The Second Quartet, 1917, begins lyrically. Edward Dusinberre created a warm sound that maintained its intensity even at a low volume. In the driving rhythms of the second movement, the musicians’ timbres became harsher, yet still keeping their rich density. The softer finale grew to a huge sound at its apex. The moment was fleeting, and the rest of the movement remained in highly gradated pianissimo dynamics. Károly Schranz occasionally allowed his tone to become much brighter than Dusinberre’s, making for an intriguing balance.

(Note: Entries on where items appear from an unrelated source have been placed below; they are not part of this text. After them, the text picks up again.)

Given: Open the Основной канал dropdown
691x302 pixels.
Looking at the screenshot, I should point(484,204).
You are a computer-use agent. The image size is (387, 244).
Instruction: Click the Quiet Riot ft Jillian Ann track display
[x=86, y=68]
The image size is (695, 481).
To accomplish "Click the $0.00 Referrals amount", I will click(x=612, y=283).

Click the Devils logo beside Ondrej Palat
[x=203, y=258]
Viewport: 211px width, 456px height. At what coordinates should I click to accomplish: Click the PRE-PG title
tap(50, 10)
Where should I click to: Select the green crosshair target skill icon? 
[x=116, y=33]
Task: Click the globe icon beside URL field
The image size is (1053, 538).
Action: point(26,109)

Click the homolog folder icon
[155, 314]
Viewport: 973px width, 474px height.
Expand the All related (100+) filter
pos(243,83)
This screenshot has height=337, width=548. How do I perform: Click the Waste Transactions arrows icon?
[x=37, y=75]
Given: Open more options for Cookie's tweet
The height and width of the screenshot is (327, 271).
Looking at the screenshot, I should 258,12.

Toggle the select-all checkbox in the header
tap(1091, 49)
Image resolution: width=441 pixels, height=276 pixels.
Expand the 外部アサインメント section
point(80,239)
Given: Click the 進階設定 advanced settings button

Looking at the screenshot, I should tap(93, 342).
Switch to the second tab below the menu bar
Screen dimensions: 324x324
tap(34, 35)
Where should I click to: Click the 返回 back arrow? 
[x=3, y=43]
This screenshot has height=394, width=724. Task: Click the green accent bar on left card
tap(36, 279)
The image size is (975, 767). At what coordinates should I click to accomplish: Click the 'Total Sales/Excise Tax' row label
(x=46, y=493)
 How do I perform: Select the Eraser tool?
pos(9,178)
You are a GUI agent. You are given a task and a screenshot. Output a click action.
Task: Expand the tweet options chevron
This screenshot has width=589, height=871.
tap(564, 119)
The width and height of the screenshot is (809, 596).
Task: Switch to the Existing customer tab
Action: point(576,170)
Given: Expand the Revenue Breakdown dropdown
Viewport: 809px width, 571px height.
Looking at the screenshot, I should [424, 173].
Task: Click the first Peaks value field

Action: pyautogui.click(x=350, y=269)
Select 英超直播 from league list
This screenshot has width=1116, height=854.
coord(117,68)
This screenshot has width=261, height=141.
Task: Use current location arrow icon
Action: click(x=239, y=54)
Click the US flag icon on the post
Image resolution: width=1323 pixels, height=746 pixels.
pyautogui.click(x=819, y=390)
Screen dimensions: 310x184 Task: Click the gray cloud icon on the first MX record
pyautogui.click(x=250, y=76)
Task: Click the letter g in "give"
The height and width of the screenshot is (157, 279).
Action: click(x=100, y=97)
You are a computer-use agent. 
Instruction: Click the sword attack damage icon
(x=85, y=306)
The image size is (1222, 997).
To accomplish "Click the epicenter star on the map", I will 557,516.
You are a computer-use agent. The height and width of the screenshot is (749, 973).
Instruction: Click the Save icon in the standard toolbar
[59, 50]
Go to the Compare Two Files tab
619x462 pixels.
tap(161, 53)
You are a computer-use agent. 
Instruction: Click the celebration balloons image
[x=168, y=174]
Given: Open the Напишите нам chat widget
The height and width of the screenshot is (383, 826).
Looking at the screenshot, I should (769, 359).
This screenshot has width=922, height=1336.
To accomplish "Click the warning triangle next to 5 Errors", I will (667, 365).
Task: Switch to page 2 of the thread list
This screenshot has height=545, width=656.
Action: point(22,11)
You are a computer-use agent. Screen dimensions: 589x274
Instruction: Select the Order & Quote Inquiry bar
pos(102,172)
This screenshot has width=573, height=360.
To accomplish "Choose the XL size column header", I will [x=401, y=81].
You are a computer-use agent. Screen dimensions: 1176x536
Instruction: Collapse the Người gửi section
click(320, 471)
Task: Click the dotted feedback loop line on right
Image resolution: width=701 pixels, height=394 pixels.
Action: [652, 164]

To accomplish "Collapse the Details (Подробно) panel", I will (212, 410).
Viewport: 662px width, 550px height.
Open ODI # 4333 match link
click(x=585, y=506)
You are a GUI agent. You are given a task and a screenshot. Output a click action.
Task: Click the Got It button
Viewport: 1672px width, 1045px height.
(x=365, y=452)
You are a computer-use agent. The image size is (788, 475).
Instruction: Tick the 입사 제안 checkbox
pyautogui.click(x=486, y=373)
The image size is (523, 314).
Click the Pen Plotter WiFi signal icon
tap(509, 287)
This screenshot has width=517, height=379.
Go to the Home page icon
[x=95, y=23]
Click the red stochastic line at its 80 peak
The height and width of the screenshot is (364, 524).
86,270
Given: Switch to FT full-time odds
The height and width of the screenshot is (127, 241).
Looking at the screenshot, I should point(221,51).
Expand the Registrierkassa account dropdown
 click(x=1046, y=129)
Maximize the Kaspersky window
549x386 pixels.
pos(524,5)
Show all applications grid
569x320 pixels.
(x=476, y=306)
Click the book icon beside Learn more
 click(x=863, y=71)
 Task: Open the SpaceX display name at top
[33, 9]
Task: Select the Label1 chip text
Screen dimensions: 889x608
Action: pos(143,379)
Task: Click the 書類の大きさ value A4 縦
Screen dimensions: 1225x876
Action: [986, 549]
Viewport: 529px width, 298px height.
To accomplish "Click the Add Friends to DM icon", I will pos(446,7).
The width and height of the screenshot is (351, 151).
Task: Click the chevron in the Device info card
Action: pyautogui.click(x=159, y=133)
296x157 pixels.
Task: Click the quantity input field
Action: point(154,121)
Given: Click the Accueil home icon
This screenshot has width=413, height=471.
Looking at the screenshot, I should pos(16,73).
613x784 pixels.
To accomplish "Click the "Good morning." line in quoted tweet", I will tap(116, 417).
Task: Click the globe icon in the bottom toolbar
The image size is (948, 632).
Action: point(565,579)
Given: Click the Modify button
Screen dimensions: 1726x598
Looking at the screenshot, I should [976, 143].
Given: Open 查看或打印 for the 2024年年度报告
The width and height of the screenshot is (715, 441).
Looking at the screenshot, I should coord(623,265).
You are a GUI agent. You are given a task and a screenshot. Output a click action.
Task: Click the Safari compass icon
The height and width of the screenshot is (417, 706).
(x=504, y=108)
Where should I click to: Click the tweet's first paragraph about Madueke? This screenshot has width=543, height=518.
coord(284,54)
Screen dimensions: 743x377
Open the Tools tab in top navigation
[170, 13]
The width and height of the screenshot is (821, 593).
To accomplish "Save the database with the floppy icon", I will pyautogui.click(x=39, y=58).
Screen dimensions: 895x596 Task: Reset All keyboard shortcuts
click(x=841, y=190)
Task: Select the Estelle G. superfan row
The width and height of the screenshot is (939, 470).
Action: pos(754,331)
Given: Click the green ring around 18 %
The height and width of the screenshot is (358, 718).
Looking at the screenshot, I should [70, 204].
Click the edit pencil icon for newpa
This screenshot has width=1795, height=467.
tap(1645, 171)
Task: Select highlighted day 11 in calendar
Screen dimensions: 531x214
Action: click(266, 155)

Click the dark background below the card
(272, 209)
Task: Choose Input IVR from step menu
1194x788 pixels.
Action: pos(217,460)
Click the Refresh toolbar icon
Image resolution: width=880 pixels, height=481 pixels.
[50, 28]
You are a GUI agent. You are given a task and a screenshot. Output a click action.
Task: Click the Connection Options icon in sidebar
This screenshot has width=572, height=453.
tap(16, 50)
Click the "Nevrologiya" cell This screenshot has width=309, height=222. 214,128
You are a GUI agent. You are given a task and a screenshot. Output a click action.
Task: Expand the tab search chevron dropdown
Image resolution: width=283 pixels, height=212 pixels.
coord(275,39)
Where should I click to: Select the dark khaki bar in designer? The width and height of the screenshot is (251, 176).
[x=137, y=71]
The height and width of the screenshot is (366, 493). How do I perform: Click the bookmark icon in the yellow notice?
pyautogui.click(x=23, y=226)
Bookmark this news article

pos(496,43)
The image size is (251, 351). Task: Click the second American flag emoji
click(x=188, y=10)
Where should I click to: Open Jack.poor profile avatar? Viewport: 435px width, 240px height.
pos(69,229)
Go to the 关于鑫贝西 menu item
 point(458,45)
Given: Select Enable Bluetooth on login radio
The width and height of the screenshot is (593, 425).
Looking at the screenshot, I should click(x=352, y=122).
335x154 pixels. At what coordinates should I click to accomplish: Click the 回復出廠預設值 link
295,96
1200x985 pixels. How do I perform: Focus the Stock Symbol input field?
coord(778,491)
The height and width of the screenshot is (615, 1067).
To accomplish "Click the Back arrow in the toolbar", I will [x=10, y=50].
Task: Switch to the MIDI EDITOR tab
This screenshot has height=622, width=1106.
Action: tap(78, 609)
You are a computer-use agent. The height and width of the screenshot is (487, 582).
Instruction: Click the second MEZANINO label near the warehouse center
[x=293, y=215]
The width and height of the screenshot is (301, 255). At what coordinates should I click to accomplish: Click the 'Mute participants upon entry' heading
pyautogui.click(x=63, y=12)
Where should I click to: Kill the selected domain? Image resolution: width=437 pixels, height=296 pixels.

The Fourth Quartet, 1928, is the most blatantly expressive of the lot. At the start, the Takács players created a bitingly raw sound. While not outright ugly, the intensity was ramped up to a new level from what had come before. They had technical precision in the fast passagework of the second movement without losing the eerie atmosphere. Their glissandos had an easy confidence, as if they were added voices to a busy conversation. The slow third movement, which the composer considered the kernel of the work, had the upper voices create a concentrated quietness over which András Fejér played a pathos-infused lament. The next movement had the players playing pizzicato in tight unison, like a well-oiled machine. The alarms sounded in the finale, the symmetric equivalent to the opening movement, with the sound returning to forceful intensity.
The Sixth Quartet has each movement marked Mesto (sad). The first three feature a single instrument in the melancholy section before eclipsing into driving dance-like patterns, with only the finale retaining the mournful mood throughout. Geraldine Walther opened with aching affect. The dance-like section had brisk mood-swings, the emotional climate much more complex. The second movement began with Fejér playing the lament, and in the following section the heavy march patterns were highlighted. Dusinberre had the melody in the third movement. The fast section had the violinists lurching at each other in passionate discourse and in the finale their tonal palette had glimpses of the sweet warmth of the Second Quartet, yet tinged with a worldly nostalgia. Haunting tremolos segued into an ending of grieving sighs.